____ Supplied records
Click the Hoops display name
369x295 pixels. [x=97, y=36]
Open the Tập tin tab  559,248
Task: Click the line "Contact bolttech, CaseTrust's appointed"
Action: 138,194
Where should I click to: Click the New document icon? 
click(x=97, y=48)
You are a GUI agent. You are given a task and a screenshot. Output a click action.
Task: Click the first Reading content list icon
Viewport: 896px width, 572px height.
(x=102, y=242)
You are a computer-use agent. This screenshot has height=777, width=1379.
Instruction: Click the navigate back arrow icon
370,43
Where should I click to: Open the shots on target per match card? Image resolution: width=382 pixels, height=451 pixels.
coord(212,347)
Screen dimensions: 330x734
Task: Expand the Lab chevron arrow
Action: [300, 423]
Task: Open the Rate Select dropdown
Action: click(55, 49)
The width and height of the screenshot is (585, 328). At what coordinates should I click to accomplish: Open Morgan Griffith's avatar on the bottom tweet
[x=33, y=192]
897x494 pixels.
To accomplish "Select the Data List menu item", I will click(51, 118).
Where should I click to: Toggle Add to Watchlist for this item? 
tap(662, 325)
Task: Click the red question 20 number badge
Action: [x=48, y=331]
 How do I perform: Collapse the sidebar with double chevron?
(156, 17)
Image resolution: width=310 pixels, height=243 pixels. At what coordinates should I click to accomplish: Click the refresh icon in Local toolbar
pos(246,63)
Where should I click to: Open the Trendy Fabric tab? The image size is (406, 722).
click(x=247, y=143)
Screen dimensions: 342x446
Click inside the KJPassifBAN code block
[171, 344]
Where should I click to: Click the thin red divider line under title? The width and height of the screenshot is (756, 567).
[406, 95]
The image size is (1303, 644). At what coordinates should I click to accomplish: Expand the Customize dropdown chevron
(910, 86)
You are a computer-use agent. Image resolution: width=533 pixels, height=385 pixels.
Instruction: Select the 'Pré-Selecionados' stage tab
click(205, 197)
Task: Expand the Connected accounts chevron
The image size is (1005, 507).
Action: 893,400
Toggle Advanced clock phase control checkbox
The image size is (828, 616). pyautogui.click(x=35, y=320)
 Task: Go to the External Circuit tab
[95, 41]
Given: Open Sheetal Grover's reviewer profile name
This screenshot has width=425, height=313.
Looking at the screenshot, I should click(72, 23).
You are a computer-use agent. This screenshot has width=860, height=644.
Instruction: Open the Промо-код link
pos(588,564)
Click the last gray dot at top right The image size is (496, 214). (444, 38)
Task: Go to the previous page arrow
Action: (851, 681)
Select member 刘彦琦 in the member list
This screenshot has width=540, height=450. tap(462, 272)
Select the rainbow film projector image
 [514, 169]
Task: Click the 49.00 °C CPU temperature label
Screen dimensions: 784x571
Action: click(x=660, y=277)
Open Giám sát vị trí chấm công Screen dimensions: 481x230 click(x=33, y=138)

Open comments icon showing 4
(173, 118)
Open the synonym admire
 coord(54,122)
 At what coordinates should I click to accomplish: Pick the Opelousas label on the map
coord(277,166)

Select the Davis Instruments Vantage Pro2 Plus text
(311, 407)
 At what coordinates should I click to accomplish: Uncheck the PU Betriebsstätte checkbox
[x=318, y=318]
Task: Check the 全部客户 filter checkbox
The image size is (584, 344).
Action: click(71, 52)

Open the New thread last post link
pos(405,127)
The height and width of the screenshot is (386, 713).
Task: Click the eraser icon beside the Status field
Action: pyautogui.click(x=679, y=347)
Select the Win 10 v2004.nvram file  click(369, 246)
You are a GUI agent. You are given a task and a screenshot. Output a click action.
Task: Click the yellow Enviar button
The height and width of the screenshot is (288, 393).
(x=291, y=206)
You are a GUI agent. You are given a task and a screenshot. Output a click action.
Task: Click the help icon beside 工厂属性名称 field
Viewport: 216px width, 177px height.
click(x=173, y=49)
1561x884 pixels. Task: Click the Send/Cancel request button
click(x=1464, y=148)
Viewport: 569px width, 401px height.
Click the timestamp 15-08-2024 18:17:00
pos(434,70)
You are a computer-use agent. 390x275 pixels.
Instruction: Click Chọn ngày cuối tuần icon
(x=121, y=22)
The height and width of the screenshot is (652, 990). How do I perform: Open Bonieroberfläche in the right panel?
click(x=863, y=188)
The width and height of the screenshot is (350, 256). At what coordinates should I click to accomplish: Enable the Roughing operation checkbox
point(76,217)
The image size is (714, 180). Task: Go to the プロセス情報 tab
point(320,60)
________
- _Activity_
Take the entries above and write them out again unchanged.

- _Your solution_
Click the Hoops display name
369x295 pixels. [x=97, y=36]
Open the Tập tin tab  559,248
Task: Click the line "Contact bolttech, CaseTrust's appointed"
Action: 138,194
Where should I click to: Click the New document icon? 
click(x=97, y=48)
You are a GUI agent. You are given a task and a screenshot. Output a click action.
Task: Click the first Reading content list icon
Viewport: 896px width, 572px height.
(x=102, y=242)
You are a computer-use agent. This screenshot has height=777, width=1379.
Instruction: Click the navigate back arrow icon
370,43
Where should I click to: Open the shots on target per match card? Image resolution: width=382 pixels, height=451 pixels.
coord(212,347)
Screen dimensions: 330x734
Task: Expand the Lab chevron arrow
Action: [300, 423]
Task: Open the Rate Select dropdown
Action: click(55, 49)
The width and height of the screenshot is (585, 328). At what coordinates should I click to accomplish: Open Morgan Griffith's avatar on the bottom tweet
[x=33, y=192]
897x494 pixels.
To accomplish "Select the Data List menu item", I will click(51, 118).
Where should I click to: Toggle Add to Watchlist for this item? 
tap(662, 325)
Task: Click the red question 20 number badge
Action: [x=48, y=331]
 How do I perform: Collapse the sidebar with double chevron?
(156, 17)
Image resolution: width=310 pixels, height=243 pixels. At what coordinates should I click to accomplish: Click the refresh icon in Local toolbar
pos(246,63)
Where should I click to: Open the Trendy Fabric tab? The image size is (406, 722).
click(x=247, y=143)
Screen dimensions: 342x446
Click inside the KJPassifBAN code block
[171, 344]
Where should I click to: Click the thin red divider line under title? The width and height of the screenshot is (756, 567).
[406, 95]
The image size is (1303, 644). At what coordinates should I click to accomplish: Expand the Customize dropdown chevron
(910, 86)
You are a computer-use agent. Image resolution: width=533 pixels, height=385 pixels.
Instruction: Select the 'Pré-Selecionados' stage tab
click(205, 197)
Task: Expand the Connected accounts chevron
The image size is (1005, 507).
Action: 893,400
Toggle Advanced clock phase control checkbox
The image size is (828, 616). pyautogui.click(x=35, y=320)
 Task: Go to the External Circuit tab
[95, 41]
Given: Open Sheetal Grover's reviewer profile name
This screenshot has width=425, height=313.
Looking at the screenshot, I should click(72, 23).
You are a computer-use agent. This screenshot has width=860, height=644.
Instruction: Open the Промо-код link
pos(588,564)
Click the last gray dot at top right The image size is (496, 214). (444, 38)
Task: Go to the previous page arrow
Action: (851, 681)
Select member 刘彦琦 in the member list
This screenshot has width=540, height=450. tap(462, 272)
Select the rainbow film projector image
 [514, 169]
Task: Click the 49.00 °C CPU temperature label
Screen dimensions: 784x571
Action: click(x=660, y=277)
Open Giám sát vị trí chấm công Screen dimensions: 481x230 click(x=33, y=138)

Open comments icon showing 4
(173, 118)
Open the synonym admire
 coord(54,122)
 At what coordinates should I click to accomplish: Pick the Opelousas label on the map
coord(277,166)

Select the Davis Instruments Vantage Pro2 Plus text
(311, 407)
 At what coordinates should I click to accomplish: Uncheck the PU Betriebsstätte checkbox
[x=318, y=318]
Task: Check the 全部客户 filter checkbox
The image size is (584, 344).
Action: click(71, 52)

Open the New thread last post link
pos(405,127)
The height and width of the screenshot is (386, 713).
Task: Click the eraser icon beside the Status field
Action: pyautogui.click(x=679, y=347)
Select the Win 10 v2004.nvram file  click(369, 246)
You are a GUI agent. You are given a task and a screenshot. Output a click action.
Task: Click the yellow Enviar button
The height and width of the screenshot is (288, 393).
(x=291, y=206)
You are a GUI agent. You are given a task and a screenshot. Output a click action.
Task: Click the help icon beside 工厂属性名称 field
Viewport: 216px width, 177px height.
click(x=173, y=49)
1561x884 pixels. Task: Click the Send/Cancel request button
click(x=1464, y=148)
Viewport: 569px width, 401px height.
Click the timestamp 15-08-2024 18:17:00
pos(434,70)
You are a computer-use agent. 390x275 pixels.
Instruction: Click Chọn ngày cuối tuần icon
(x=121, y=22)
The height and width of the screenshot is (652, 990). How do I perform: Open Bonieroberfläche in the right panel?
click(x=863, y=188)
The width and height of the screenshot is (350, 256). At what coordinates should I click to accomplish: Enable the Roughing operation checkbox
point(76,217)
The image size is (714, 180). Task: Go to the プロセス情報 tab
point(320,60)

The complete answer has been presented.